Do you know who you’re voting for in tomorrow’s provincial election?

Do you know who you’re voting for in tomorrow’s provincial election?

(Image: Horwath: Andrea Horwath/Facebook; Wynne: Loralea Carruthers/Facebook; Hudak: Ontario Chamber of Commerce) (Image: Horwath: Andrea Horwath/Facebook; Wynne: Loralea Carruthers/Facebook; Hudak: Ontario Chamber of Commerce)
 

The 2014 provincial election is on Thursday, and it’s bound to be a tough one. Ontario voters have a choice between a Liberal party that has squandered billions of dollars on ill-conceived projects, a Conservative party that is basically lying when it says its austerity agenda will create a million jobs and an NDP leadership that seems content to offer little more than a smattering of “save you money”-style promises. It’s a state of affairs that has some people advocating for the “none of the above” option (which is something that actually exists). But, of course, there are also plenty of people and organizations that are picking favourites.

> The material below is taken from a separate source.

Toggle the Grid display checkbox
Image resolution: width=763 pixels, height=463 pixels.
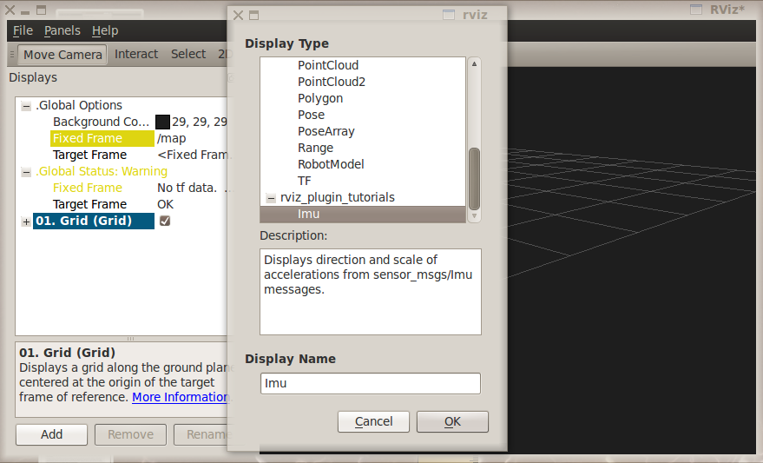point(165,222)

The Toronto Sun, of course, would like you to vote for Tim Hudak’s Tories, because “we cannot spend ourselves rich.” The Post is also going for Hudak this time around, mostly out of loathing for the Liberals. The Globe’s editorial board, meanwhile, released a head-scratcher of an endorsement, calling for a Hudak-led minority government, which isn’t something Ontarians can even really vote for. (It’s sort of like saying, “Okay, some of you vote PC. But not too many of you!”) The Star, alone among the major dailies, has come out in full support of premier Kathleen Wynne’s Liberals, under the assumption that Wynne has earned her party a second chance. Torontoist agrees. On a more individual level, The Grid’s Edward Keenan thinks you should vote for (as opposed to against) something, and Metro’s Matt Elliott thinks you should really consider the Green party.

The important thing, though, is that everybody actually does go ahead and vote. It’s easy; all you need is a drivers’ license or another comparable piece of ID. The province even has a handy website where you can look up your local polling location. Whichever party wins this election will have more say over big-ticket projects in Toronto (like, for instance, subway construction) than whichever municipal candidate manages to take the throne from Rob Ford this October. Casting a ballot is very much worth the effort.